# WinUpdate-23H2to24H2Force Intune Remediation

# Table of Contents

• Table of Contents
• Purpose
• Overview
• Dependencies
• Detection Script
• Remediation Script
• Usage
• Inputs
• Outputs
• Notes

# Purpose

Documents both the detection and remediation scripts for forcing Windows update from 23H2 to 24H2 via Intune Remediation.

# Overview

This page covers both:

• Detection script: Checks if device is running Windows 11 23H2 and is targeted for update, using hostname and day-of-week logic. Determines if update to 24H2 is required.
• Remediation script: Downloads and installs the 24H2 enablement package if required, and schedules a reboot with user notifications.

# Dependencies

• PowerShell 7+
• Windows 11 23H2 (targeted devices)
• Internet access (for package download)
• Access to registry: HKLM:\SOFTWARE\Microsoft\Windows NT\CurrentVersion
• Get-ItemProperty
• Invoke-WebRequest
• New-ScheduledTaskAction

# Detection Script

Logic:

• Validates targeting by day of week and device hostname (spread scheduling).
• Checks if device is running Windows 11 23H2 or 24H2.
• Exit codes:
  • 0: Compliant (already on 24H2, not targeted, or unsupported)
  • 1: Not compliant (device is 23H2 and targeted for update)
  • 2: Error or unsupported architecture/version

Inputs: None required; uses environment and registry.

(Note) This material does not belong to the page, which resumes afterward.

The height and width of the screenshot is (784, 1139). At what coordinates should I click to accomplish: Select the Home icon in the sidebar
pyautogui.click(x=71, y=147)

Outputs: Compliance status, OS version, log/output to console.

Documentation:

• Get-ItemProperty

# Remediation Script

Logic:

• Validates targeting by day of week and device hostname (spread scheduling).
• Checks if device is running Windows 11 23H2 (build 22631).
• Downloads the 24H2 enablement package for the correct architecture (x64/ARM64).
• Installs the package silently using wusa.exe.
• Schedules a reboot with user notifications (toast popups, 15 min and 2 min warnings) via a scheduled task and PowerShell script.
• Logs all actions to %ProgramData%\Intune-Win11-24H2-Enablement.log.
• Exit codes:
  • 0: Success
  • 2: Error or unsupported architecture/version

Inputs: None required; uses environment and registry.

Outputs: Actions taken, install results, log file in %ProgramData%.

Documentation:

• Invoke-WebRequest
• New-ScheduledTaskAction

# Usage

• Both scripts are deployed as part of an Intune Remediation package.
• Detection runs first; if update is needed, remediation is triggered.

# Inputs

• No external parameters; all logic is self-contained.

# Outputs

• Detection: Update readiness/status, OS version, log/output.
• Remediation: Actions taken, install results, log file.

# Notes

• See project standards for logging, error handling, and accessibility.